A Nov. 5 amendment to the application says the city and SB will hold a Smart Solar kickoff “to market program to potential customers.” 

SB, which is not a nonprofit and whose grants go through fiscal sponsor CESC, came under media and community scrutiny earlier in the year, when it tried to play a major role in implementing the city’s greenhouse gas reduction plan. Criticisms of the group included its closed meetings (in response SB opened its steering committee meetings), the hiring of a board member as paid interim executive director and the attempt to get a city grant to hire consultant Timothy Burroughs to coordinate the city’s greenhouse gas reduction program. 

(The city decided not to give SB the funds to hire Burroughs “due to legal questions [on the relationship] between Sustainable Berkeley and CESC,” De Snoo told the Energy Commission at the time. Instead, the city’s energy office hired Burroughs directly.) 

In a mid-October meeting with interim CESC director Pat St. Onge and program managers Maria Sanders and Pat Canada, Sanders responded to a question about Sustainable Berkeley, saying “Sustainable Berkeley has gone into hiatus. We [CESC] are continuing their contracts.” Sanders said she was referring to the contract to certify green restaurants. 

It appears, however, that SB is active, with Sanders listed as an CESC board member in a Sept. 2007 internet post on SB’s website. 

And a call Wednesday to a number posted on the SB website was answered by Leila Khatapoush, who identified herself as a Sustainable Berkeley staff person, working on the green restaurant initiative. 

During the meeting with the CESC staff, St. Onge said the 1013 Pardee St. office was not shared with other organizations, however Khatapoush told the Planet she was working out of that office. Neither St. Onge nor Sanders could be reached Thursday for further clarification. 

 

Why CESC’s out 

CESC fell out of favor with the city after its executive director allegedly took advantage of the agency’s home repair program to have a hot-water heater installed in her home and also used Community Development Block Grant (CDBG) funds for “non-allowable indirect costs,” St. Onge said. 

The director was fired in August by the non-profit corporation board, which is the City Council-appointed Energy Commission.  

All CESC programs continue uninterrupted, St. Onge told the Planet in the group interview last month. She downplayed the extent of the allegations, as did board member Tim Hansen in a separate interview Wednesday. 

Although De Snoo said CESC wouldn’t take part in the Smart Solar project because of the investigation, he praised its accomplishments. “CESC is doing great work for the city and the community,” he said. 

City Manager Phil Kamlarz told the Planet that because the CDBG funds in question came through the city, it is investigating internally and is in the process of hiring an outside investigator to look into the allegations. Over the course of more than a month, Kamlarz and other city officials have declined to name the outside investigator, saying they want to wait for an agreement on the contract scope of services. 

Asked why CESC was written out of the Smart Solar grant, given the interim director’s opinion that the improprieties were minor, Kamlarz asked: “Who told you they were minor?” leaving questions hanging about the extent of the damage.  

A number of people told the Planet that it is time for the city commission and the nonprofit to separate themselves. Ruth Grimes, Energy Commission and CESC Board chair said the arrangement is unsatisfactory, because the board has only about 20 minutes each month to spend on CESC matters.  

In an e-mail response to a request for CESC’s 2006 budget, St. Onge indicated the limits of oversight that the Energy Commission-CESC board has had: “The board was not presented with budgets in the past, and therefore, never approved them,” she said, noting she is preparing a budget for board approval Dec. 5.

◆ ROWS:
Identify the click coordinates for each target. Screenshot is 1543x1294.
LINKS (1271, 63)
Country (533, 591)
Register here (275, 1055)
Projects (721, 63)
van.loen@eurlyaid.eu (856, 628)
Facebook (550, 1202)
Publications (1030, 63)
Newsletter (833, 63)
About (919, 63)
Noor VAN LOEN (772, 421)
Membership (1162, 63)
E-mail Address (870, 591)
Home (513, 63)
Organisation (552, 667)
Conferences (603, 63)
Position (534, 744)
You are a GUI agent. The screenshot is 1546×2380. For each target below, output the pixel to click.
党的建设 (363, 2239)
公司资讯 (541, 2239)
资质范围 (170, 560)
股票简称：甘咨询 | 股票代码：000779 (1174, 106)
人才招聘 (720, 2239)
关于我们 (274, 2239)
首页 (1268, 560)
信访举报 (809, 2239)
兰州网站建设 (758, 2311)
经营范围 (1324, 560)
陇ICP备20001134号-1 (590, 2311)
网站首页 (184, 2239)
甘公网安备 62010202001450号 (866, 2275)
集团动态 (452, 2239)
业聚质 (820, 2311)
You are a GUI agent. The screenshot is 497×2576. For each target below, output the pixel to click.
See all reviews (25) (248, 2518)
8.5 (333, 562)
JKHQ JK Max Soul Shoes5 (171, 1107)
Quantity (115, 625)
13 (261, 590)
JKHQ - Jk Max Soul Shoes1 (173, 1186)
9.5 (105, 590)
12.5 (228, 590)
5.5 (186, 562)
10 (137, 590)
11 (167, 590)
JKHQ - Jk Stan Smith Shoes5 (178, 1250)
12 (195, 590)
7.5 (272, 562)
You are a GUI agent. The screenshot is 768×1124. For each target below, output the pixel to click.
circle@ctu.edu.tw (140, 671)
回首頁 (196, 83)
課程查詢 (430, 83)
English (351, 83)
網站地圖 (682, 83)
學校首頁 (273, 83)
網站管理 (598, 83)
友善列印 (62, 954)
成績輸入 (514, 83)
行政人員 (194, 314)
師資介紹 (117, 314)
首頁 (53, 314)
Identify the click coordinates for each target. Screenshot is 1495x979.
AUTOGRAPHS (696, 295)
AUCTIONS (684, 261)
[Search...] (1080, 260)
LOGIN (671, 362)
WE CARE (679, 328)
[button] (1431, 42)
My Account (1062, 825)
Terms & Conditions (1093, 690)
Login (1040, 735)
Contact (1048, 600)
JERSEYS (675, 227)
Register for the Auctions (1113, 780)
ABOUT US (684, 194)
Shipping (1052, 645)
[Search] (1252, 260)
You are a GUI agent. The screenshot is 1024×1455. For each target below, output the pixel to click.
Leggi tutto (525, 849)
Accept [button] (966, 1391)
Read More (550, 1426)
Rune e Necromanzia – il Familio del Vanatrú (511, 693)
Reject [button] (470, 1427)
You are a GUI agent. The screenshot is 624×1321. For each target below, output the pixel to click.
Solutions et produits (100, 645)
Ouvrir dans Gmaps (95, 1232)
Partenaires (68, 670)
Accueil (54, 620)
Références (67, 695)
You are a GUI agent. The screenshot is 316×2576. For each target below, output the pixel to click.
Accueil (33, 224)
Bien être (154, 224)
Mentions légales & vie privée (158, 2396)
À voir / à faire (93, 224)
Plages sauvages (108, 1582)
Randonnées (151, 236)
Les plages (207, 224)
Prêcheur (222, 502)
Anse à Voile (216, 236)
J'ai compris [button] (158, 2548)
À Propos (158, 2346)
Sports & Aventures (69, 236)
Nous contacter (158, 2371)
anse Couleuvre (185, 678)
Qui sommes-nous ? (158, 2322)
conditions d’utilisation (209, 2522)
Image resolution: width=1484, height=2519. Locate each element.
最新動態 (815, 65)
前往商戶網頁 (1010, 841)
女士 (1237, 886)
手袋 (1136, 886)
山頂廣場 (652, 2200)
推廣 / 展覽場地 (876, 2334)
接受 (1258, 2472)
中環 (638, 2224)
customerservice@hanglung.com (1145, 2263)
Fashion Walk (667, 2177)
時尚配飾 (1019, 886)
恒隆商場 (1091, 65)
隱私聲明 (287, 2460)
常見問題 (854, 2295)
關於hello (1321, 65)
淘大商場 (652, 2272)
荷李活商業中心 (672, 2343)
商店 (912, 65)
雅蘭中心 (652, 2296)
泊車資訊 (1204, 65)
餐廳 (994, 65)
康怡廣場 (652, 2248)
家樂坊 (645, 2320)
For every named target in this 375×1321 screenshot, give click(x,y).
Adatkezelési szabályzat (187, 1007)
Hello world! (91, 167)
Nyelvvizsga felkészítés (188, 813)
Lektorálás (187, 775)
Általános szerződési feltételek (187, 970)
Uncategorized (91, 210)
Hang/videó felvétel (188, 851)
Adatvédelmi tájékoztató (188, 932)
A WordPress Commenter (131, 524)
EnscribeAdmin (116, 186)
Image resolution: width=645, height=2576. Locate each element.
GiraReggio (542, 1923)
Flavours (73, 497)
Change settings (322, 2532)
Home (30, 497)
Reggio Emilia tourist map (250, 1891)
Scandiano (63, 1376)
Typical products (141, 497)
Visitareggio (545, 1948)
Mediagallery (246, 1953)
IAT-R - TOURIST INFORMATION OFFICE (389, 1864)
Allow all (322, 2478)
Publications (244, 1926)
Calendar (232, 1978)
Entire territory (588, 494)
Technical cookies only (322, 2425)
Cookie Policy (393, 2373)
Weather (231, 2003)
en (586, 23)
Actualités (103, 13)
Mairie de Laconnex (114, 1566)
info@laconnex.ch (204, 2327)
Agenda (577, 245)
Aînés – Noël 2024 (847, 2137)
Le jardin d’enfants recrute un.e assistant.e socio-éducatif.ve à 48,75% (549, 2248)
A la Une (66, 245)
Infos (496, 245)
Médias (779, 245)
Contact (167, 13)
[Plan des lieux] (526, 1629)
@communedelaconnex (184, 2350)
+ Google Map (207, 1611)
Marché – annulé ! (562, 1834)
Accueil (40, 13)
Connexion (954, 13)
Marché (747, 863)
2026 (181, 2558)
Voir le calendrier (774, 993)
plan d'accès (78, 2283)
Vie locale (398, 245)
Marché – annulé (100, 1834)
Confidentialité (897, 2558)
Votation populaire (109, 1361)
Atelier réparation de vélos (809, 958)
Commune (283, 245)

◆ REQUIRED WORK:
(A) Answer these about the article on Sustainable Berkeley and CESC, one answer a line:
(i) Who did the city's energy office end up hiring directly?
(ii) In what month was CESC's executive director fired, and by which body?
(iii) On what date is St. Onge preparing a budget for board approval?
(B) Please return a passage from the article on Sustainable Berkeley and CESC word for word: begin at the words "A number of" and stop after "on CESC matters.".

◆ ANSWERS TO THE EXERCISES:
(A)
(i) Timothy Burroughs
(ii) August, by the non-profit corporation board, which is the City Council-appointed Energy Commission
(iii) Dec. 5

(B)
A number of people told the Planet that it is time for the city commission and the nonprofit to separate themselves. Ruth Grimes, Energy Commission and CESC Board chair said the arrangement is unsatisfactory, because the board has only about 20 minutes each month to spend on CESC matters.